Reactive Probabilistic Programming

Participant : Marc Pouzet.

Synchronous languages were introduced to design and implement real-time embedded systems with a (justified) enphasis on determinacy. Yet, they interact with a physical environment that is partially known and are implemented on architectures subject to failures and noise (e.g., channels, variable communication delays or computation time). Dealing with uncertainties is useful online monitoring, learning, statistical testing or to build simplified models for faster simulation. Actual synchronous and languages provide limited support for modeling the non-deterministic behaviors that are omnipresent in embedded systems.

In 2019, we started a new topic on reactive probabilistic programming under the initiative of Guillaume Baudart and Louis Mandel (IBM Research, Watson); in collaboration with Erik Atkinson, Michael Carbin and Benjamin Sherman (MIT). We have designed ProbZelus, an extension of Zelus with probabilistic programming constructs.
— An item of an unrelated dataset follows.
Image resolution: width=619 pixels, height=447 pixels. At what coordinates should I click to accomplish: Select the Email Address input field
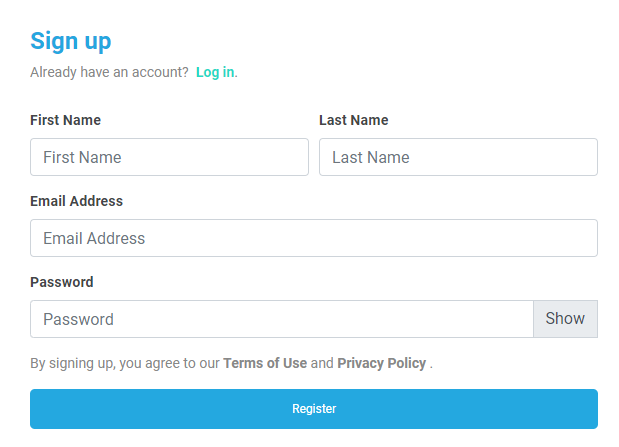[x=314, y=238]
The language makes it possible to describe probabilistic models in interaction with an observable environment. At runtime, a set of inference techniques can be used to learn the distributions of model parameters from observed data. The main results are (1) the design of the ProbZelus compiler, the formalization of the static and dynamic semantics of the language that mixes deterministic and probabilistic components, (2) the design and implementation of inference methods which can be executed with bounded resources, (3) the evaluation of ProbZelus on a set of examples and case studies.
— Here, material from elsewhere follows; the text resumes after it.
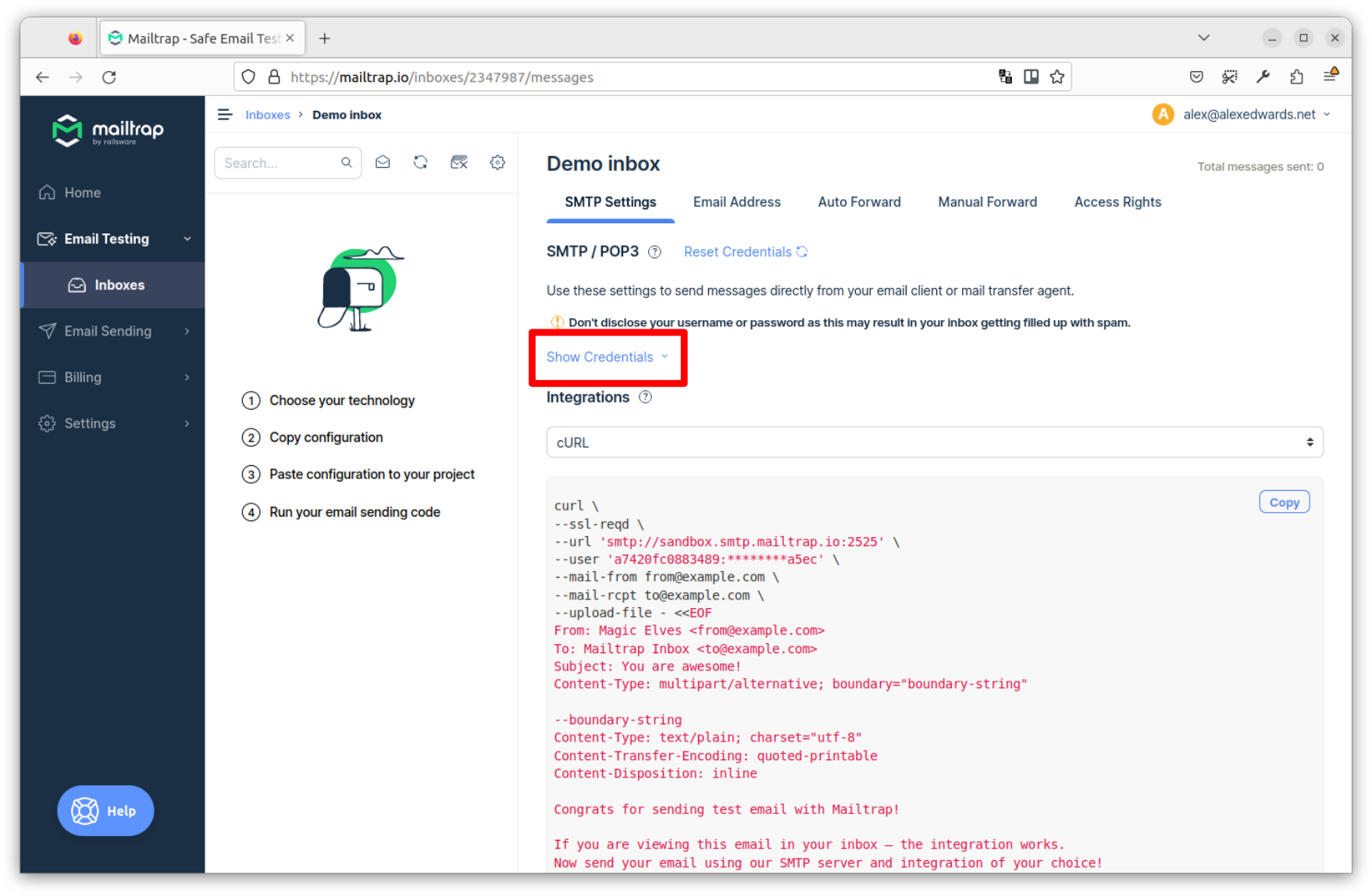Toggle the sidebar hamburger menu icon

click(225, 115)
For the moment, ProbZelus is mainly a library of Zelus, with minor changes of the language itself (essentially the type system)  (Yet, higher-order was only used occasionally since then; hence an important implementation effort has been spent this year to make it work well.) It exploits heavilly the higher-order nature of Zelus. E.g., if f is a stream function (with type f: 'a -D-> 'b ) and x is a stream (with type 'a ), Particule.infer f x: 'a -D-> 'b Distribution.t implements an inference algorithm which computes a distribution for the result of type 'b with a particule filter algorithm.
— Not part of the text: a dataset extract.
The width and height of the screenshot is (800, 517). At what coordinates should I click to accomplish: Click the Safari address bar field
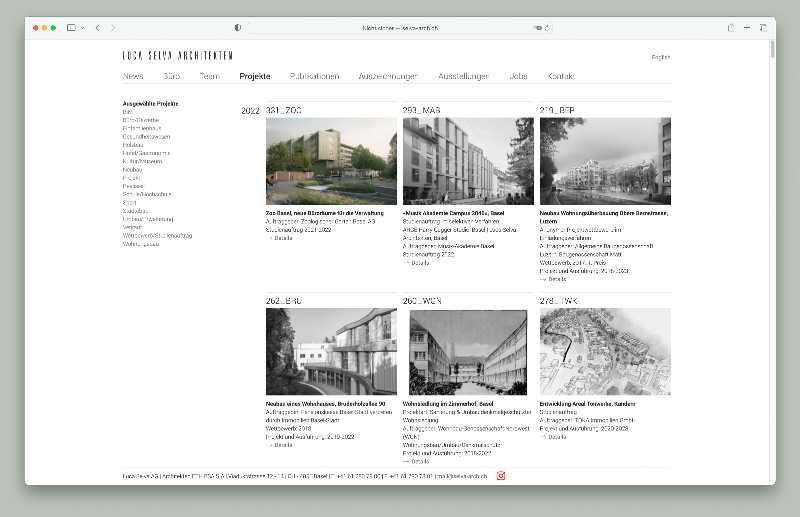point(398,27)
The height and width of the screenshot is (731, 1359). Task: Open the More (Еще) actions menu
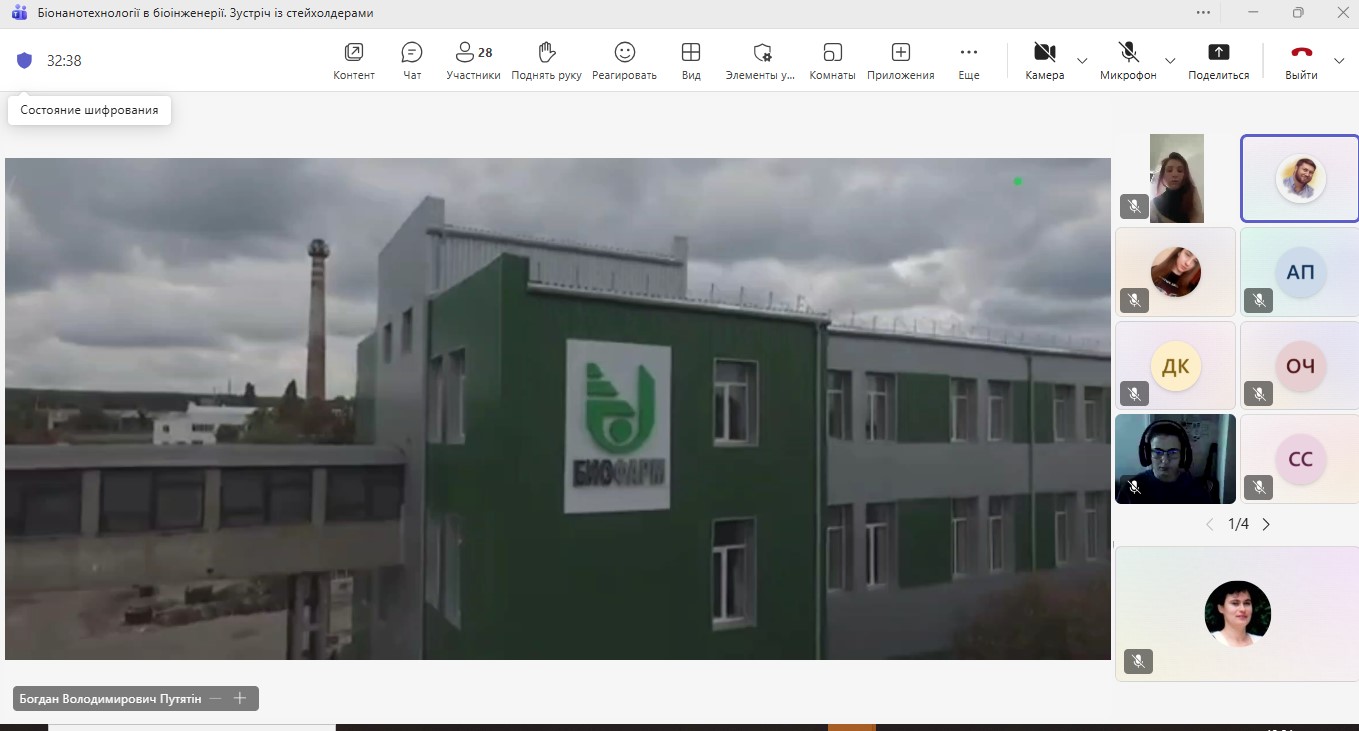[x=968, y=60]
A prelimary report describes a part of this work [24] and a presentation at JFLA will be given in January 2020. ProbZelus is available in open source at since december 2019. Our purpose is to go beyond the library approach with a closer integration of probabilistic constructs and reactive constructs, with dedicated static analyses and compilation techniques to give static guaranties on the result of inference, efficient inference techniques tuned for reactive applications and that ensure execution in bounded time and space; efficient dedicated compilation techniques for probabilistic programs. Finally, the treatment of both discrete-time and continuous-time signals and systems must be investigated (only discrete-time is considered at the moment).